Endogenous Estrogen-Mimetic Compounds in Cell Culture Media Influence Human Mesenchymal Stromal Cell (hMSC) Processes and Differentiation in a Sex-Biased Manner

Estrogens are global regulators of cellular signaling pathways, impacting fundamental processes and phenotypes that are essential for tissue remodeling and homeostasis. Traditional cell culture media contains estrogen-mimetic compounds, including phenol red and endogenous estrogen in fetal bovine serum (FBS). However, the potential of these compounds to bias in vitro studies, particularly when considering sex as a biological variable, remains unclear. This gap in understanding critically impacts the culture of human mesenchymal stromal cells (hMSCs), whose basic functions and differentiation potential, central to cell therapy and tissue engineering, are sensitive to perturbations in the culture conditions.

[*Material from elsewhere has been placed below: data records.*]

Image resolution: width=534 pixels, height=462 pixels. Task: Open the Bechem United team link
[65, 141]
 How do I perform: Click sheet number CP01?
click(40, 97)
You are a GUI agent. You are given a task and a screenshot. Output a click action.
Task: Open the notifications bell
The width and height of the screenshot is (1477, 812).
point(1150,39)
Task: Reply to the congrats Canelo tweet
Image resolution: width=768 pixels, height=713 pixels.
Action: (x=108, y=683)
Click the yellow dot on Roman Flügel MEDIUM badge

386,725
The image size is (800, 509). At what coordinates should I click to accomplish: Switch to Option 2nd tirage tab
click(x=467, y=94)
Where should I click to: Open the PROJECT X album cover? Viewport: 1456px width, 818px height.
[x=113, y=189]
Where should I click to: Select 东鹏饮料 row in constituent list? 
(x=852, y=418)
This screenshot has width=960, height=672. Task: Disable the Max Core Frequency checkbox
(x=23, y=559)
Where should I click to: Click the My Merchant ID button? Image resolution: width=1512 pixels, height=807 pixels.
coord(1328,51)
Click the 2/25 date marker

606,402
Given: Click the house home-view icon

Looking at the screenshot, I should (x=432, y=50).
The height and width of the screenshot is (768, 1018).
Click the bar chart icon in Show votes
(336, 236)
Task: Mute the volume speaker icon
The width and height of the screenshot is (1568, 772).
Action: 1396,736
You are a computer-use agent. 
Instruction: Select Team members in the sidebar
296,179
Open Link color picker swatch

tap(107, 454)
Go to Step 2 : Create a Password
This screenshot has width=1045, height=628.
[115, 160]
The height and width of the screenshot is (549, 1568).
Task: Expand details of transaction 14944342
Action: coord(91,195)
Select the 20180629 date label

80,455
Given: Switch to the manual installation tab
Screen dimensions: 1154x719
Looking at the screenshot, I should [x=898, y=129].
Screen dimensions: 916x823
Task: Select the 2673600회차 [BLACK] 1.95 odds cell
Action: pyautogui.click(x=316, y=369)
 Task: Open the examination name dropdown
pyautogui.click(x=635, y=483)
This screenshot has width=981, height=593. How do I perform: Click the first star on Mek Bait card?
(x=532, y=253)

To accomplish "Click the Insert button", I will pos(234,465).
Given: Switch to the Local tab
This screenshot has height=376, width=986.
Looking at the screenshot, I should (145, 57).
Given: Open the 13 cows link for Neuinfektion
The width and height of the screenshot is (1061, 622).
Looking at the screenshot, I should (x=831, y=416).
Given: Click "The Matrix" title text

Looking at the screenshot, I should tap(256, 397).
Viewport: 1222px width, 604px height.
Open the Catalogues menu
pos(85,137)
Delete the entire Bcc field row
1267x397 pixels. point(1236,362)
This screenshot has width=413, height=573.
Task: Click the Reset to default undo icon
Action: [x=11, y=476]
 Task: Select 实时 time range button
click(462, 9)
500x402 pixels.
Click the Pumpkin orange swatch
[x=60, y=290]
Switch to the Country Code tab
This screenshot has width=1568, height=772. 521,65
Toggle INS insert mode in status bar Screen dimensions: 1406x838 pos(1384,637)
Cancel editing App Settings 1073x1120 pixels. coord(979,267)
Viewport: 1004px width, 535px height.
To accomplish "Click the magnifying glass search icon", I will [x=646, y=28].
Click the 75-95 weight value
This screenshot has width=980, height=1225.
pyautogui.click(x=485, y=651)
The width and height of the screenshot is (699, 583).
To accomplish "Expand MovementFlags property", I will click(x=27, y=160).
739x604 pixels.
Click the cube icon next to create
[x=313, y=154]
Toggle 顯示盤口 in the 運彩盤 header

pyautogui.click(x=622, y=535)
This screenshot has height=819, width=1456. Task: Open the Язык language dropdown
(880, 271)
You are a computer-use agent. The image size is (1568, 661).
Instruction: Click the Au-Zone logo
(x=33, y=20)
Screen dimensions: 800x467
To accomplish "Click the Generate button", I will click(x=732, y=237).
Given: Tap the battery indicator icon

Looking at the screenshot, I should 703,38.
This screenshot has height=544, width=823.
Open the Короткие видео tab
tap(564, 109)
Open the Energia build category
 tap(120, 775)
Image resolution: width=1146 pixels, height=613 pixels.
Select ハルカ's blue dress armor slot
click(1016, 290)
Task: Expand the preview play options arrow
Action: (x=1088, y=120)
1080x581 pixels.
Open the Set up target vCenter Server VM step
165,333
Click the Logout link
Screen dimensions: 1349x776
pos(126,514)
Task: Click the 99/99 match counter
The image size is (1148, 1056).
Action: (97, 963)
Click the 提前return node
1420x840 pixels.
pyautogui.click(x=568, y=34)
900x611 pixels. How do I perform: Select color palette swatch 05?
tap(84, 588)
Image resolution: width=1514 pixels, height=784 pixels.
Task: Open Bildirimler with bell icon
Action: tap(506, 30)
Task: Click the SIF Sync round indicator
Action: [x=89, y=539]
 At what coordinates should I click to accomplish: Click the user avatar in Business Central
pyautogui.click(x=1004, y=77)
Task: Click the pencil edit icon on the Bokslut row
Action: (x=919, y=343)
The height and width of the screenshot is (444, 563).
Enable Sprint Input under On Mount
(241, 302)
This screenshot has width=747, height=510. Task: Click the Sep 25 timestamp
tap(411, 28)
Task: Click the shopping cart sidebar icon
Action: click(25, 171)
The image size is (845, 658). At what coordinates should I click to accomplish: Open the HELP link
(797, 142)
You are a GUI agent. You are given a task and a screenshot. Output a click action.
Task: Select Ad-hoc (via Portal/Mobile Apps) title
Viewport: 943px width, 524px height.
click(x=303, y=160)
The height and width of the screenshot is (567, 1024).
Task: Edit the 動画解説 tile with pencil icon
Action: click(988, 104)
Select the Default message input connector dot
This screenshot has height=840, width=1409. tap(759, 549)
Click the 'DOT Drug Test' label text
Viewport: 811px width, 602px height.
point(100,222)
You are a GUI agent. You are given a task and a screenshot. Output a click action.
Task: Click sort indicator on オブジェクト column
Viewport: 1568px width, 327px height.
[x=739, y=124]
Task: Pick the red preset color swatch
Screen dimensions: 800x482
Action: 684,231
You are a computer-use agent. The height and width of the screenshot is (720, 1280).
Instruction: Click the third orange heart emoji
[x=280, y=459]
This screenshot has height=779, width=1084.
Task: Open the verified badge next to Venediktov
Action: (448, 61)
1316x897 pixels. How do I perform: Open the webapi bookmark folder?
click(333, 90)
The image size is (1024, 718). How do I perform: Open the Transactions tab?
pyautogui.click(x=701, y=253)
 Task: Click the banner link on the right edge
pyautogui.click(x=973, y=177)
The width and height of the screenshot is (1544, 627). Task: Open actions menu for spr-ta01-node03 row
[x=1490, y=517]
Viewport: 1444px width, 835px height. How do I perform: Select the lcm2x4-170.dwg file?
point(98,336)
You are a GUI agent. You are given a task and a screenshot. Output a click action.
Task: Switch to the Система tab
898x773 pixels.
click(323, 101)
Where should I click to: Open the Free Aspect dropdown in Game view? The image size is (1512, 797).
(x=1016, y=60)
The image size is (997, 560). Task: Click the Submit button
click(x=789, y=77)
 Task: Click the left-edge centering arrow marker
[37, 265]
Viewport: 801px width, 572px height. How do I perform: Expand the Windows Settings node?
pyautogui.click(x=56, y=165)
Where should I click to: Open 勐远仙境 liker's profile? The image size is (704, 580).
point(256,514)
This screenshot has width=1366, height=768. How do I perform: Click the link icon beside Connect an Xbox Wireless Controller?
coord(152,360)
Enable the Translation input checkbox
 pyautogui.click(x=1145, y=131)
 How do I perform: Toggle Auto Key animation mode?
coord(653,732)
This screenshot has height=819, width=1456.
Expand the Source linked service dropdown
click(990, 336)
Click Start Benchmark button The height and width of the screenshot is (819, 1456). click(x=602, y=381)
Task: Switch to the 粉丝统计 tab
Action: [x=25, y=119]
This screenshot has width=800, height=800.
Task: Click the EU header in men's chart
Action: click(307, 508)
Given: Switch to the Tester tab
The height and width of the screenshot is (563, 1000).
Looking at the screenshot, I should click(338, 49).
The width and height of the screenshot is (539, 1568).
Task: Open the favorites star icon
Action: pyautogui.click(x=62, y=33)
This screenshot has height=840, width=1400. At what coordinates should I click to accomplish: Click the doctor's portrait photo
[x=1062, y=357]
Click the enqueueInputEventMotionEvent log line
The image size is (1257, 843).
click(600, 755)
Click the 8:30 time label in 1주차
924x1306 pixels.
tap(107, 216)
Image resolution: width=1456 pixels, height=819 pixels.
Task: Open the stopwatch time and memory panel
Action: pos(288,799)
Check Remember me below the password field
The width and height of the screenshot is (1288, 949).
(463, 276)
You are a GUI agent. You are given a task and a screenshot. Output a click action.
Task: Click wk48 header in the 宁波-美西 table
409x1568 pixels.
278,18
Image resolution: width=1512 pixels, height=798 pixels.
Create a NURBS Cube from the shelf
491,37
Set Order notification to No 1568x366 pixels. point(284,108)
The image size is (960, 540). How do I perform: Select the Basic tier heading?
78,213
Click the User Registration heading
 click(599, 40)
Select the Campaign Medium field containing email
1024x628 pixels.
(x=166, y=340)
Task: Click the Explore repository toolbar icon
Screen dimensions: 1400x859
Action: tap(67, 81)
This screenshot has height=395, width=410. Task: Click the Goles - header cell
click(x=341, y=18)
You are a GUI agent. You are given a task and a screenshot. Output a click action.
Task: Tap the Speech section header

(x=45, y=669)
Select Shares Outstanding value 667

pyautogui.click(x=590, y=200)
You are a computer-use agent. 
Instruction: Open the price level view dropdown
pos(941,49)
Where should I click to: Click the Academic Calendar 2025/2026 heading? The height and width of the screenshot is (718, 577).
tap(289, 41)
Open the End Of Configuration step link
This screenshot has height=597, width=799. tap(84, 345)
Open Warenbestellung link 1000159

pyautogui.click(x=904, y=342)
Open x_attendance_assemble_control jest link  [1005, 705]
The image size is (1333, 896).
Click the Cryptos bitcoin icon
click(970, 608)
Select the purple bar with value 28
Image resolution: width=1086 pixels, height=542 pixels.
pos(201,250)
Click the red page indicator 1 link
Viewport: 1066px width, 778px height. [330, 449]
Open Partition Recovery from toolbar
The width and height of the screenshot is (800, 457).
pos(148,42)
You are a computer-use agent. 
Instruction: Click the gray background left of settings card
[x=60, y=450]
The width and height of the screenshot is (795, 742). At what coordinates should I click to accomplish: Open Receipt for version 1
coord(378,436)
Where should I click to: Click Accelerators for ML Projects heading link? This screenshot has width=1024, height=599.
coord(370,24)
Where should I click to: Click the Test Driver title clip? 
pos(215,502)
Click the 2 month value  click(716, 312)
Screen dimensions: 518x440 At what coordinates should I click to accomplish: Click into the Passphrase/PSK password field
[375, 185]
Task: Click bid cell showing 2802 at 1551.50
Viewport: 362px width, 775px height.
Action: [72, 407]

Despite this, the effect of estrogens from cell culture media on male and female hMSCs is not currently considered in cell processing for clinical trials. As such, a baseline understanding of these estrogen-mimetic media influences on hMSCs is critical for clinical efficacy and adequate study design in research. To this end, we investigated the effects of phenol red and fetal bovine serum on the proliferation, metabolism, senescence, and differentiation capacity of male and female hMSCs. Phenol red, FBS, donor sex, and 17{beta}-estradiol (E2) supplementation all had significant impacts on hMSC health and differentiation potential in culture. Notably, dosing with estrogen at the levels found in FBS did not recover most of the hMSC metrics tested. The only outcomes that were not significantly different based on donor sex were senescence and mRNA transcripts for RUNX2 and PPARG, transcriptional regulators for osteogenesis and adipogenesis. Overall, these findings reveal the sex-biased effects of estrogen and estrogen-mimetic compounds in traditional culture media, underscoring a current gap in considering sex as a biological variable in cell therapy and tissue engineering research and manufacturing.